OCV’s Approach to Climate Activism

“Climate change is ‘the great exacerbator’ of social issues.” Aletta and the OCV team recognize how the climate crisis exacerbates racial injustice, gender injustice, LGBTQ+ injustice, economic injustice, disability injustice, and beyond. Over the past four years, OCV has employed a variety of projects to draw these connections. Their Storytelling Series, Listening Series, and #ClimateChangeIsPersonal campaign center front line voices in climate narratives. Some of the most important values they operate from include the incorporation of ethical and enthusiastic storytelling in their publication work and “resisting the culture of capitalism and white supremacy” in their internal structure.

Image featuring Dania DeRamon, a frontline voice from OCV’s Storytelling Series.

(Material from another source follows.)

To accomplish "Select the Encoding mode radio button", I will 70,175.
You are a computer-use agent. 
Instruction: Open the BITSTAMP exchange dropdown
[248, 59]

Dania DeRamon, a frontline voice from OCV’s Storytelling Series.

Ethical Storytelling

Inspired by Adrienne Maree Brown’s quote, “Move at the speed of trust,” OCV ensures every single story they produce honors the storyteller (the person whose story is being told).

In their Storytelling Series, OCV collaborates with folks within the United States and abroad who are traditionally left out of mainstream climate change conversations to center their voices and leadership within the climate justice movement.

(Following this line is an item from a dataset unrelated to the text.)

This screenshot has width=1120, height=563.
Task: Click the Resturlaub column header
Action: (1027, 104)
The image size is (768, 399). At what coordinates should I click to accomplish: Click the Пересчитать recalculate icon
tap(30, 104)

In their Listening Series, OCV brings together leaders from the climate movement and broader fights for social, economic, and racial justice to be In Conversation about how to build deep relationships and coalitions to achieve collective liberation, growth, and transformation.

OCV’s #ClimateChangeisPersonal campaign invites individuals to claim ownership of their climate stories and how climate change impacts their lives, communities, and loved ones. OCV is collaborating with partners to harness and share these stories through an interactive and dynamic social media campaign, which will feature various actions and reflections on the intersectional nature of the climate crisis.

Image featuring Marisa Granados, a frontline voice from OCV’s #ClimateChangeisPersonal campaign.

Marisa Granados, a frontline voice from OCV’s #ClimateChangeisPersonal campaign.

Response to COVID and Police Brutality

OCV hosted two series of summer workshops intentionally designed to hold space for their community to process what it means to connect to climate in this moment of a global pandemic and the historic issue of police brutality. OCV is also in the process of producing a film titled, Police in Our Climate, highlighting the intersection between environmental racism and state-sanctioned police violence and brutality.

Internal Structure

The workflow challenges COVID-19 and police brutality have posed for OCV staff further confirmed for the organization why “resisting the culture of capitalism and white supremacy, which is manifested in productivity expectations,” has been the foundation of their internal structure. The way the organization moves internally is a foundation for how it moves externally. Aletta’s leadership style has always prioritized the needs of their colleagues to feel cared for, and this year has not been any different. This has allowed OCV staff to feel they are a collective and become excited about their work because there is not an obligation to produce materials faster than at the speed of what is energizing. This collective-support model is indicative of OCV’s vision for a climate just future.

Looking into the Future

In order to live in a world that prioritizes climate justice, OCV believes we must first “envision what we want that world to look like.” OCV imagines “a just transition that uplifts the resiliency and community care/love of BIPOC, LGBTQIA+ people, and differently abled folks.” In order to get there, OCV believes we must take ownership of how the climate crisis is a deep social justice issue. Aletta continues to encourage the climate justice community to put aside ego and consider what it means to live collectively and support each other. To Aletta and OCV, that is what a climate justice future looks like – a future where we collectively care for and provide for each other.